[begin Given records]

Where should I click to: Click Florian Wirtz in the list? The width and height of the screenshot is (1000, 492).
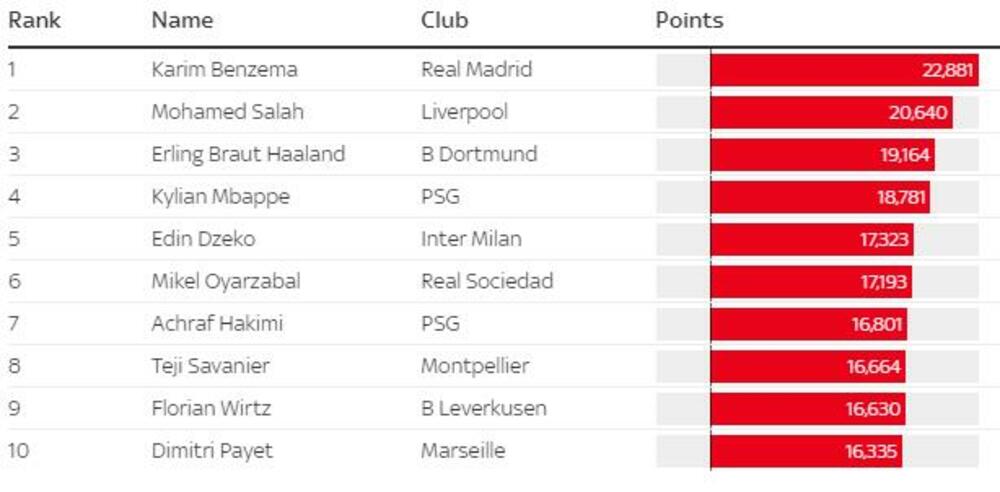pyautogui.click(x=211, y=409)
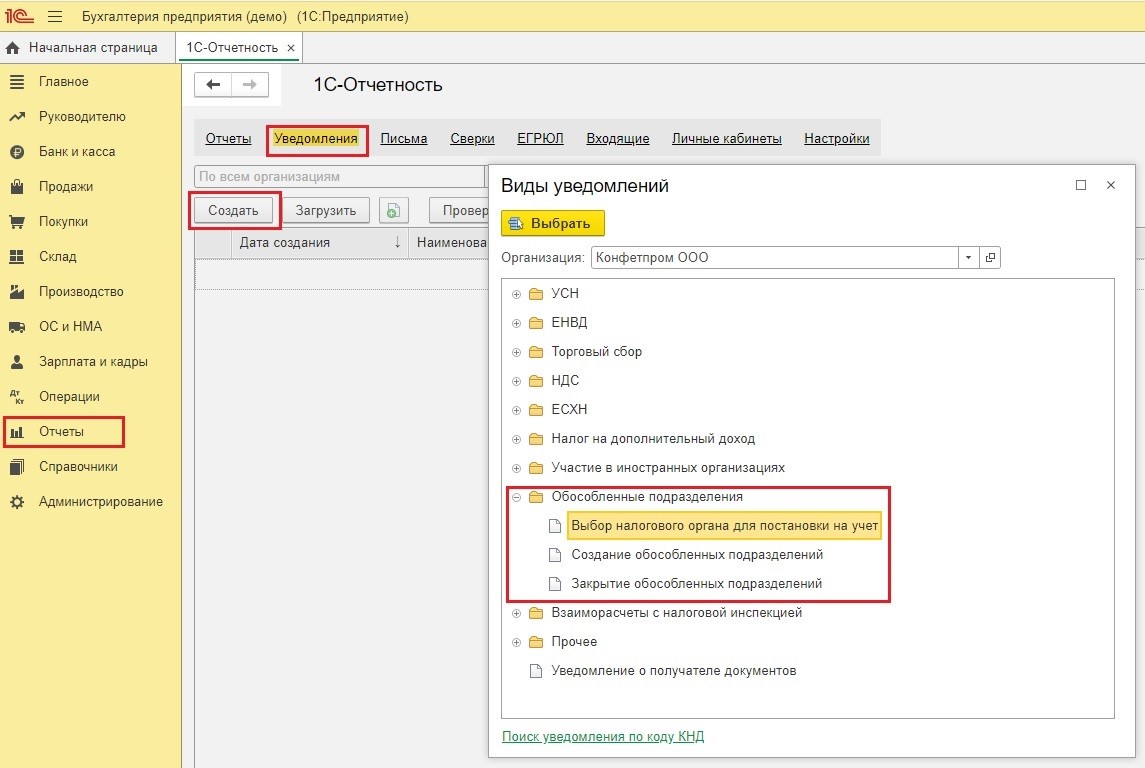Select Создание обособленных подразделений item
The height and width of the screenshot is (768, 1145).
coord(697,554)
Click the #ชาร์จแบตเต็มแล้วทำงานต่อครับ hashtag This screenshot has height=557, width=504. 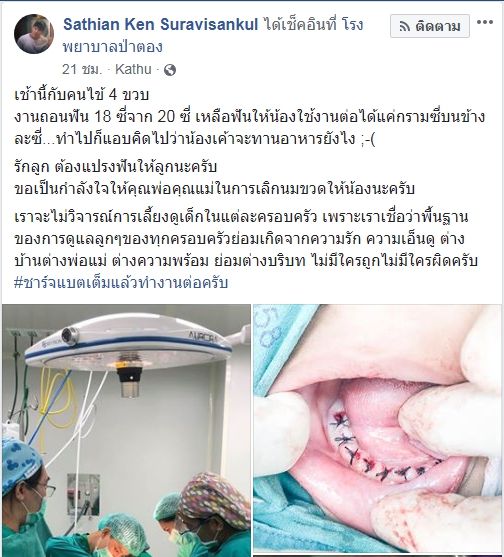tap(121, 283)

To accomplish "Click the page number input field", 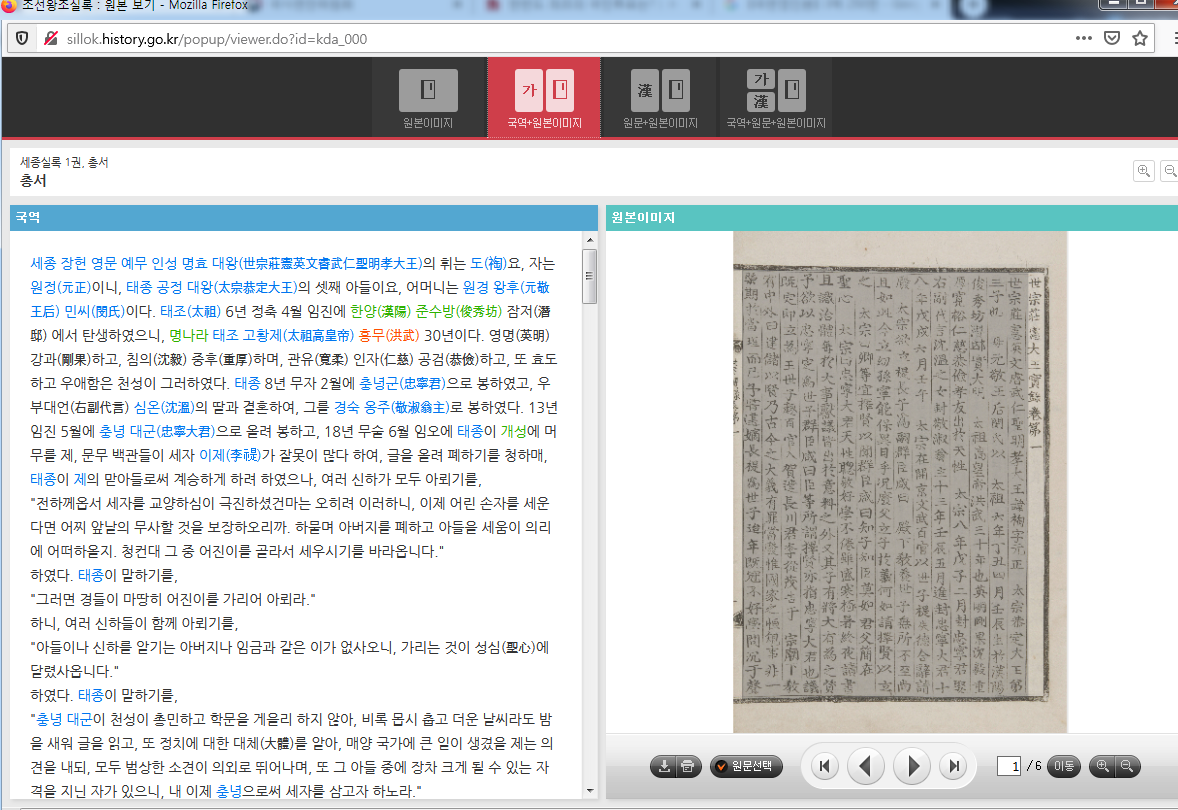I will pyautogui.click(x=1009, y=767).
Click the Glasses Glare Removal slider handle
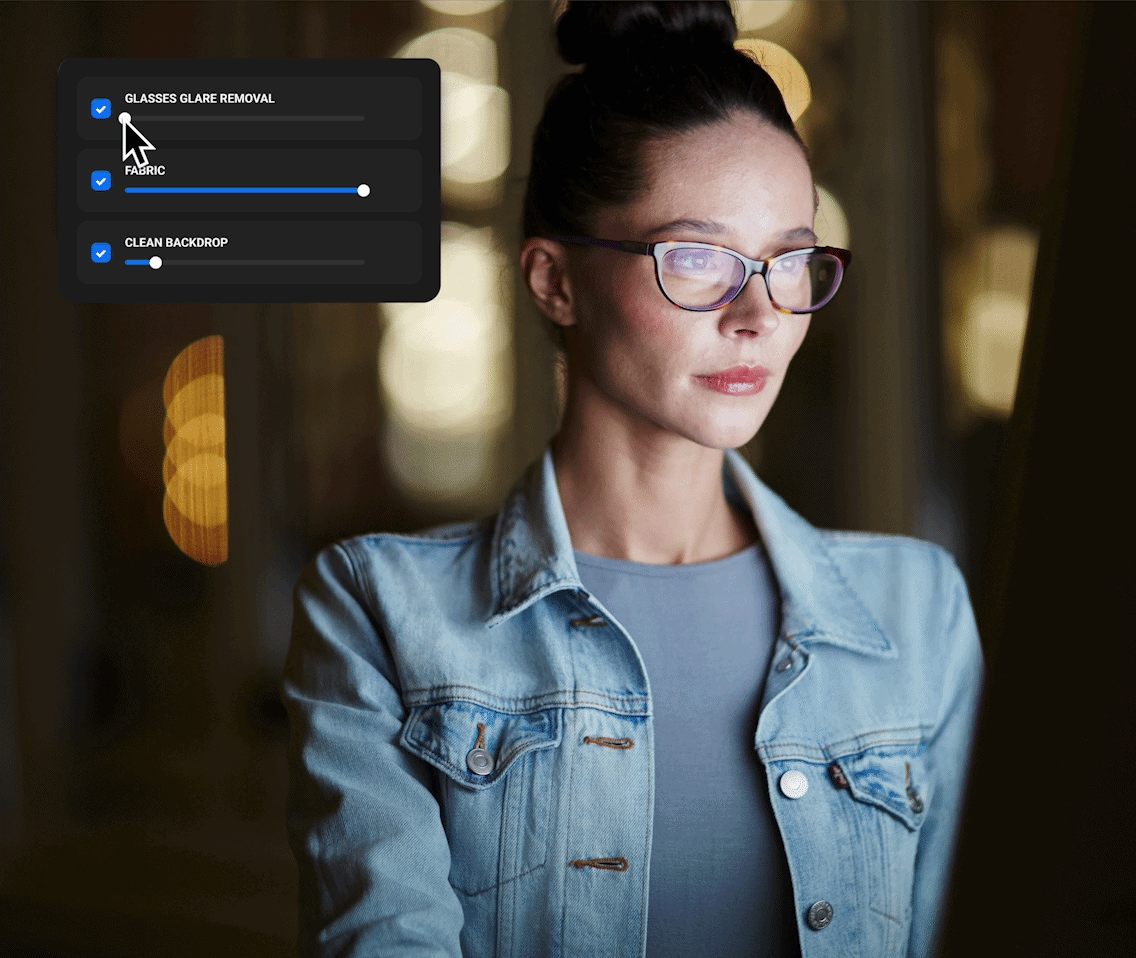This screenshot has height=958, width=1136. (x=125, y=118)
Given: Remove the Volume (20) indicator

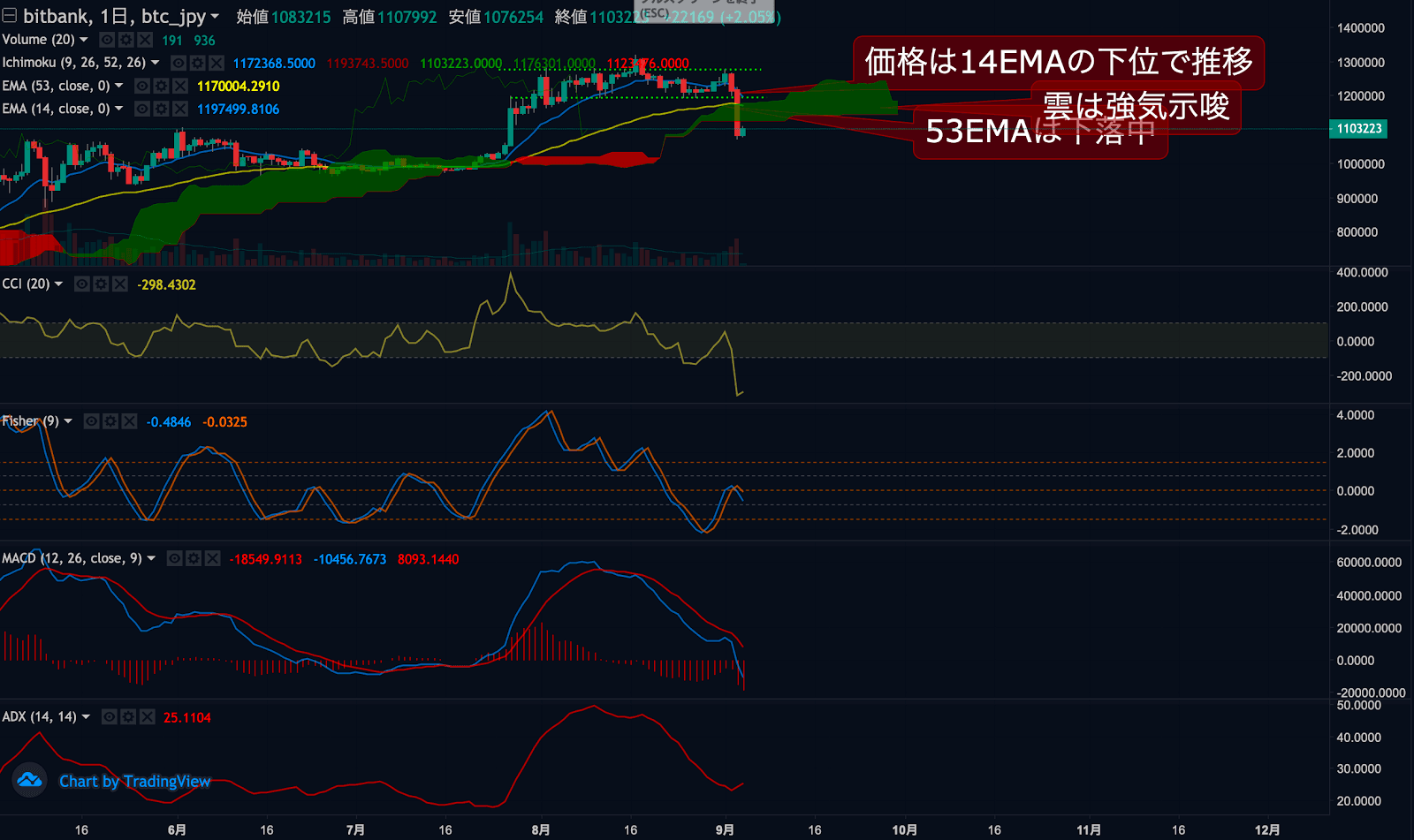Looking at the screenshot, I should click(145, 40).
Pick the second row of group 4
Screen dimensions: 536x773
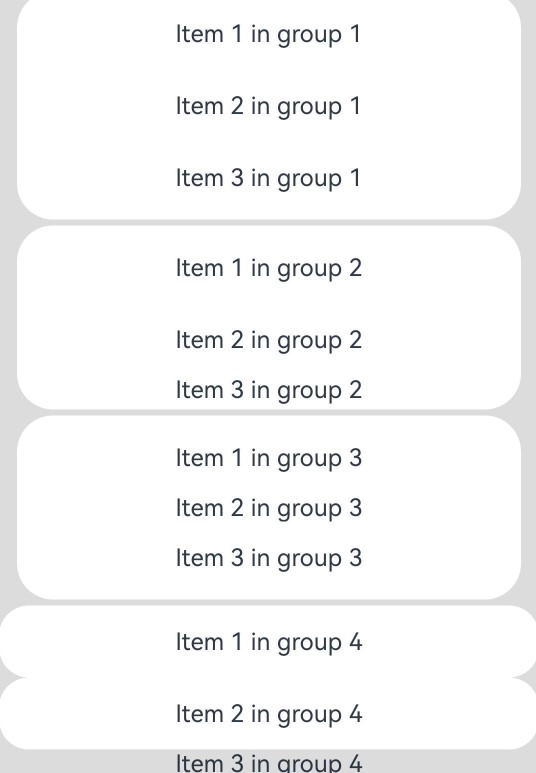[x=268, y=713]
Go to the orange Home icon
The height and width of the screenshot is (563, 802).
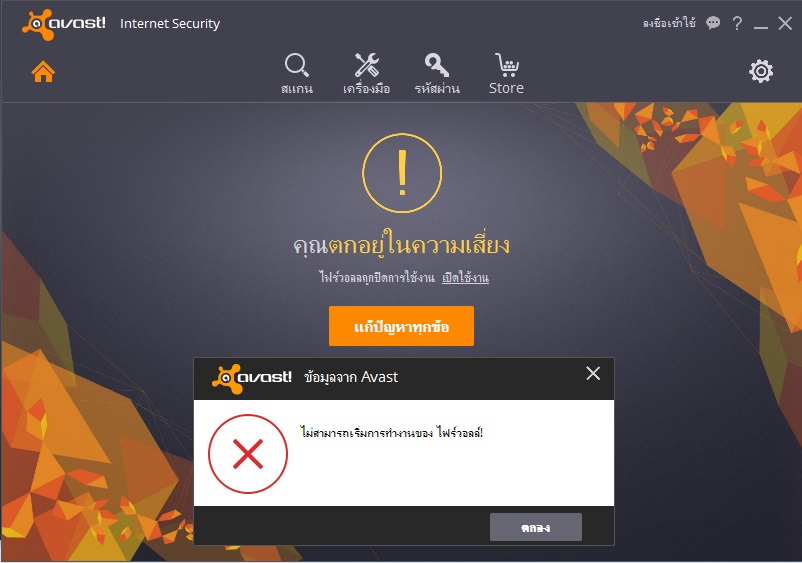[43, 72]
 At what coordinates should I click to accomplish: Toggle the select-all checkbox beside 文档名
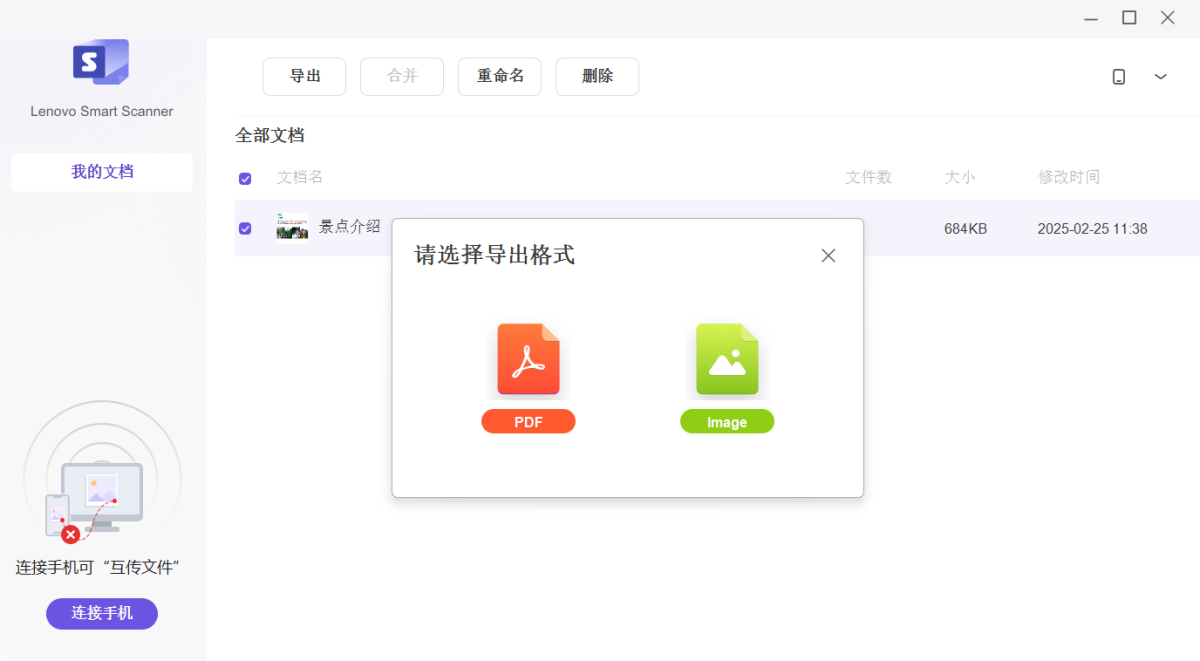tap(245, 178)
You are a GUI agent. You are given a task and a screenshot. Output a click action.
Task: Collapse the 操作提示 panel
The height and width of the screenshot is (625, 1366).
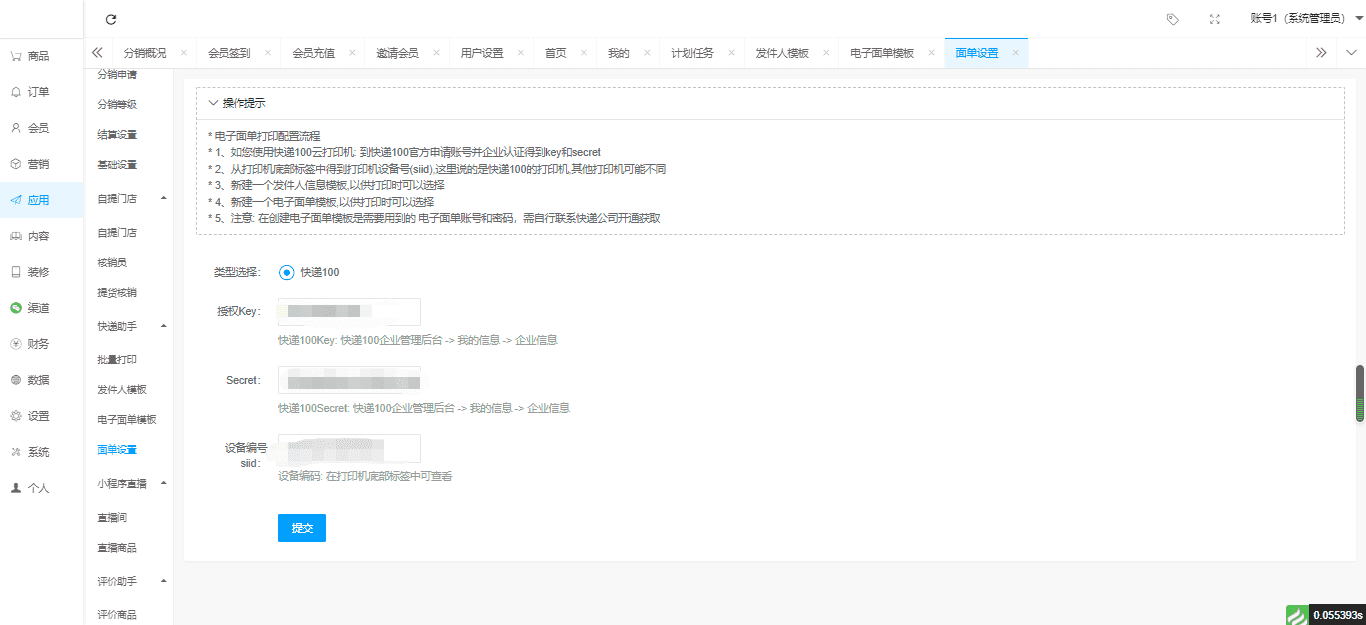pos(213,103)
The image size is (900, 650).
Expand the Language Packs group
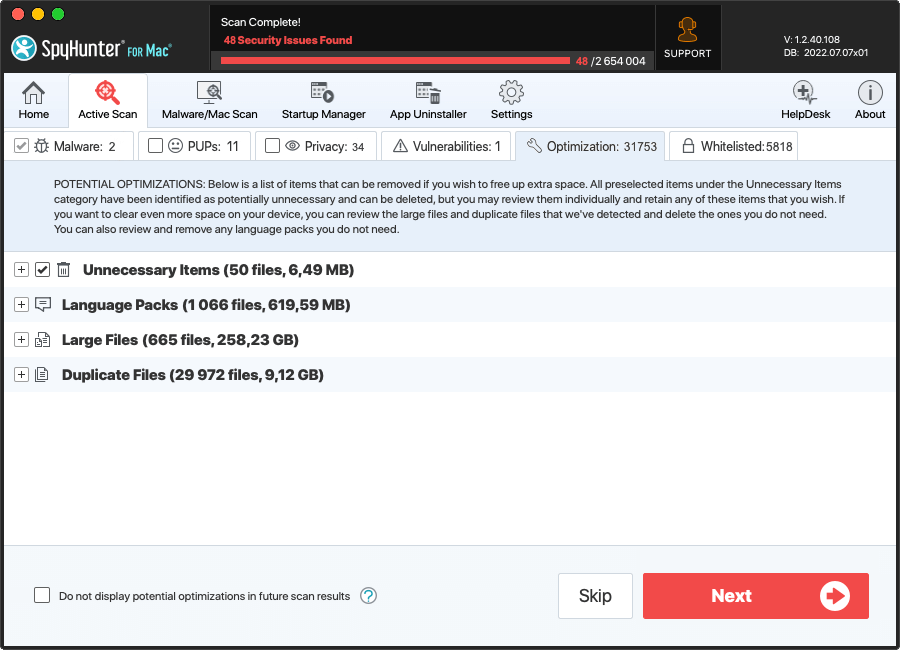pos(21,305)
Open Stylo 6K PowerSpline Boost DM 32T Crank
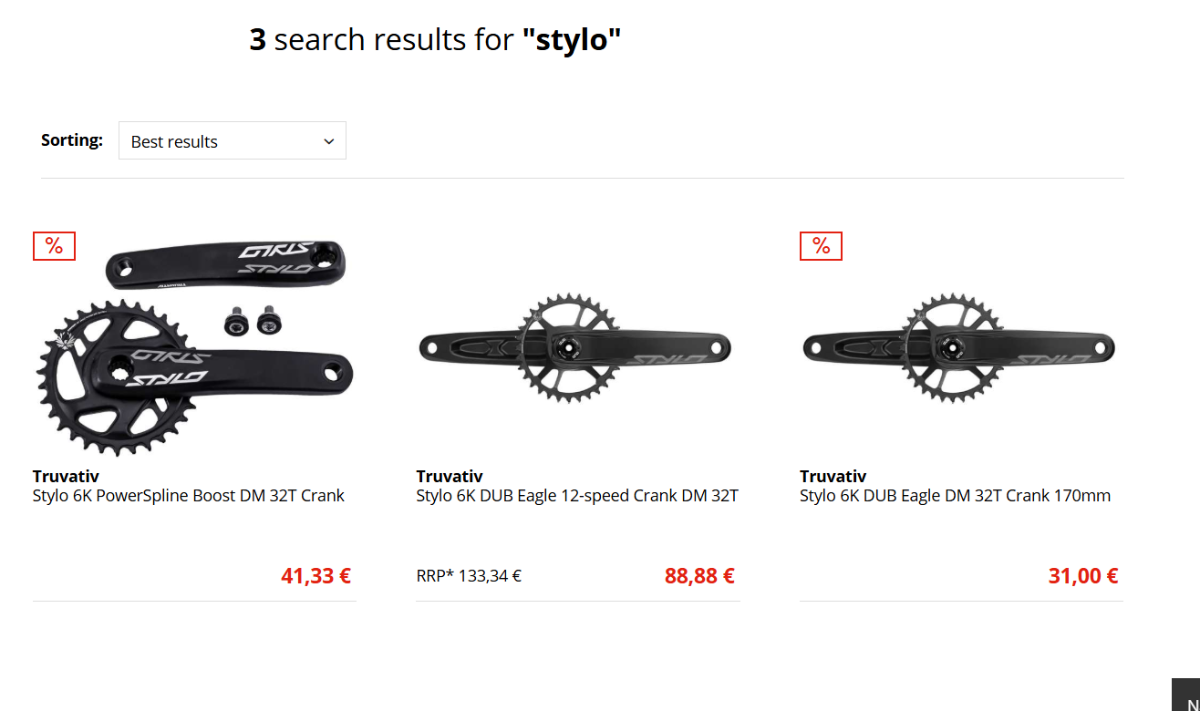Screen dimensions: 1200x711 (188, 496)
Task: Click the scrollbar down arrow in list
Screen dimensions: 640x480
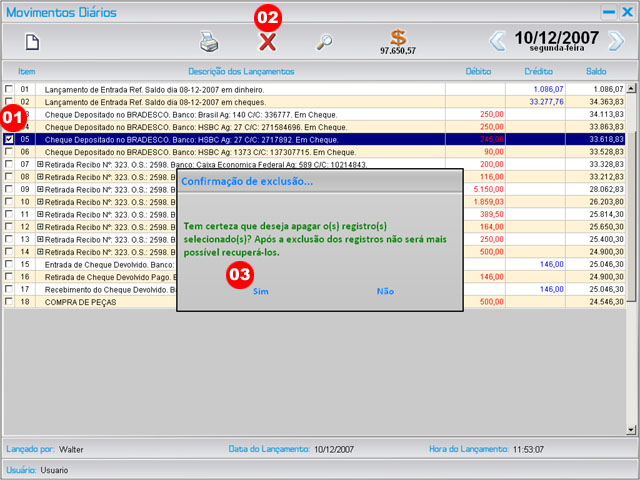Action: (629, 430)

[end Given records]

**Task requirements**
Lay out the records as a Markdown table with the columns "n" and "Line", one row per line, starting with the line that contains "You are a GUI" and running through the end of the records. Number the rows, skip blank lines, and leave out the pictures.

**Reply to the exercise**
| n | Line |
|---|---|
| 1 | You are a GUI agent. You are given a task and a screenshot. Output a click action. |
| 2 | Task: Collapse the 操作提示 panel |
| 3 | The height and width of the screenshot is (625, 1366). |
| 4 | pos(213,103) |
| 5 | The image size is (900, 650). |
| 6 | Expand the Language Packs group |
| 7 | pos(21,305) |
| 8 | Open Stylo 6K PowerSpline Boost DM 32T Crank |
| 9 | Screen dimensions: 1200x711 (188, 496) |
| 10 | Task: Click the scrollbar down arrow in list |
| 11 | Screen dimensions: 640x480 |
| 12 | Action: (629, 430) |